- _What the task requires_
Copy out every line below that contains the word "screenshot".

- _Extracted material_
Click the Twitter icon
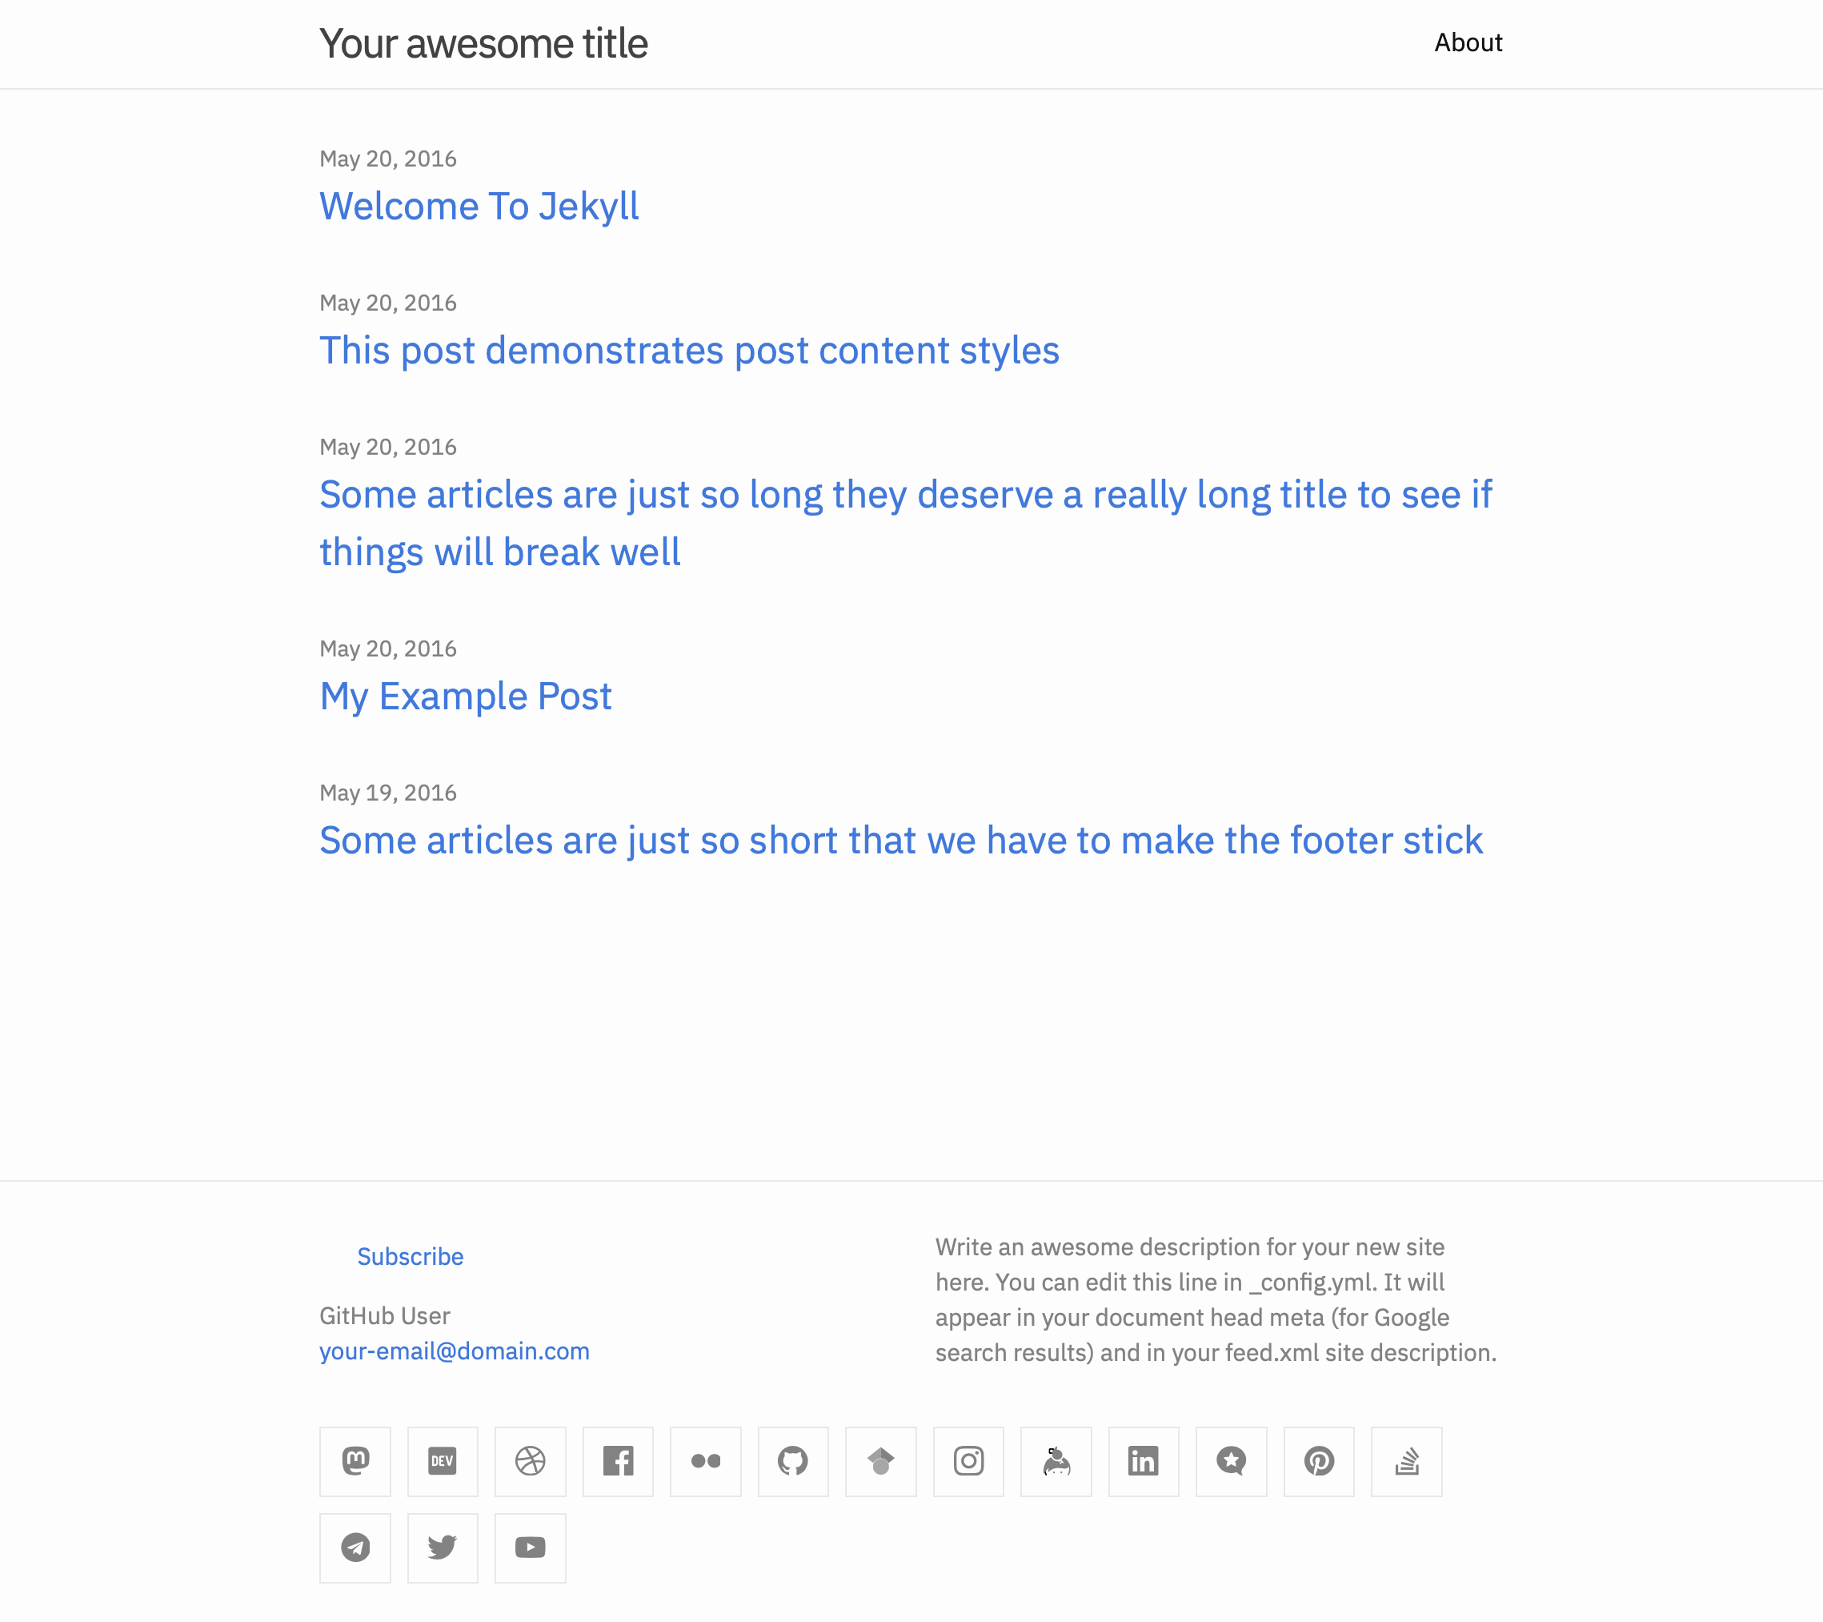 pos(442,1547)
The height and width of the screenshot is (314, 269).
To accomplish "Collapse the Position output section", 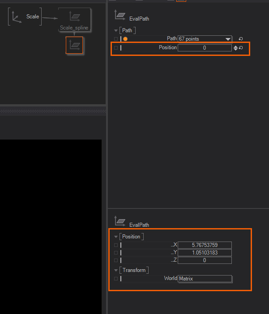I will point(116,237).
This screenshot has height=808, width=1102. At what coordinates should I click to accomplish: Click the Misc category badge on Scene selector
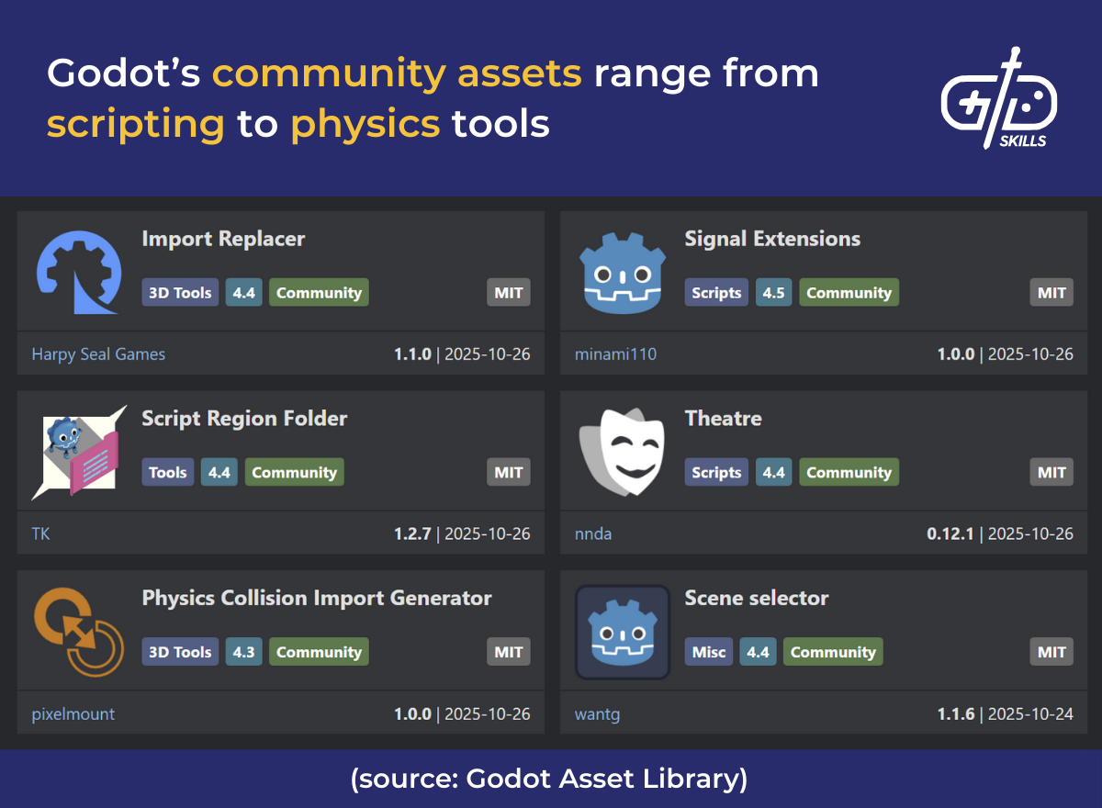708,652
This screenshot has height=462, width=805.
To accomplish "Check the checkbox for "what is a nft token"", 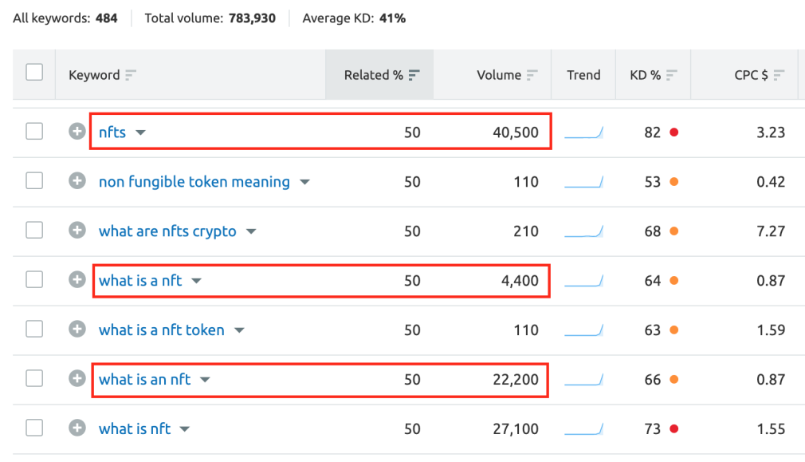I will (33, 330).
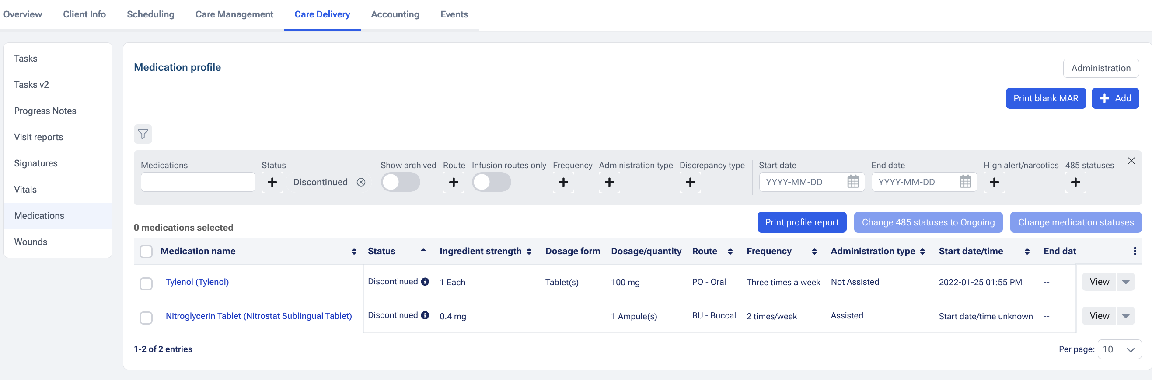Open Progress Notes in the sidebar
Viewport: 1152px width, 380px height.
pyautogui.click(x=45, y=111)
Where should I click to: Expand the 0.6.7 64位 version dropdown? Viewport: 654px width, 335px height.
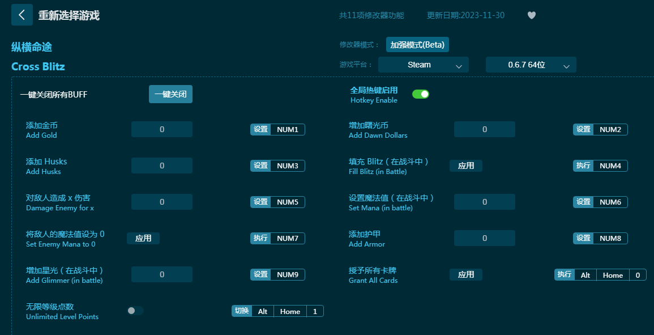tap(531, 65)
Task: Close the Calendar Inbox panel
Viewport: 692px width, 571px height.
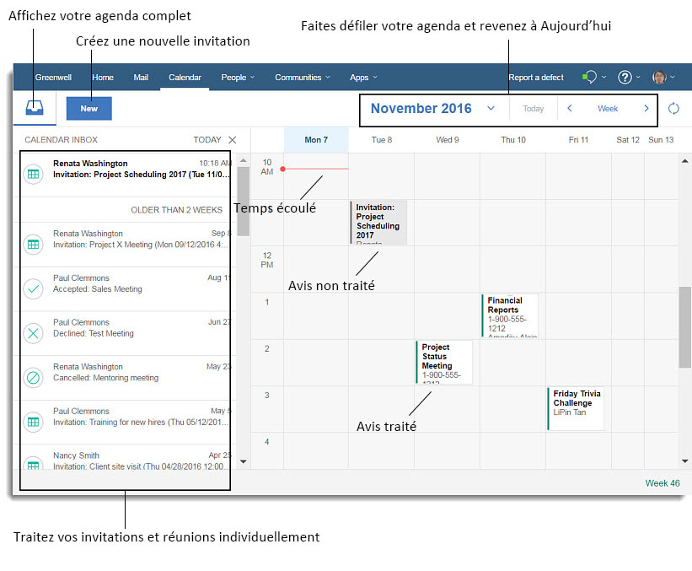Action: (x=232, y=139)
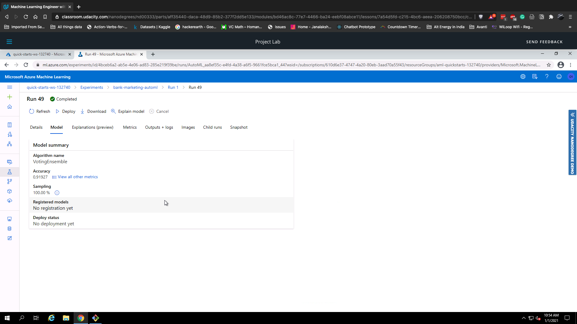Click the Sampling info icon
The height and width of the screenshot is (324, 577).
pos(57,193)
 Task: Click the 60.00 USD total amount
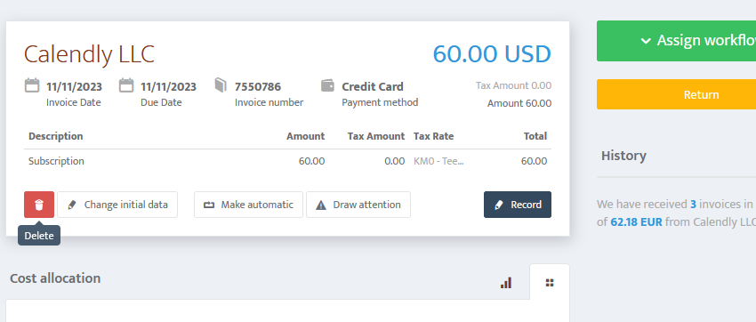[x=492, y=54]
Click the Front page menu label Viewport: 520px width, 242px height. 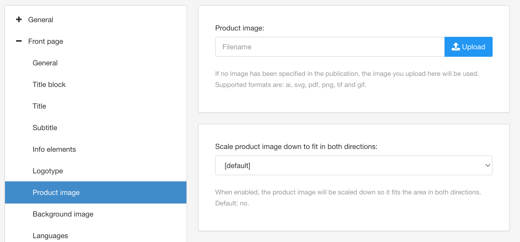pyautogui.click(x=46, y=41)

- _Solution to the problem_
The height and width of the screenshot is (314, 269).
This screenshot has height=808, width=1102. At what coordinates should I click to accomplish: Click the Misc category badge on Scene selector
This screenshot has height=462, width=805.
The height and width of the screenshot is (324, 577).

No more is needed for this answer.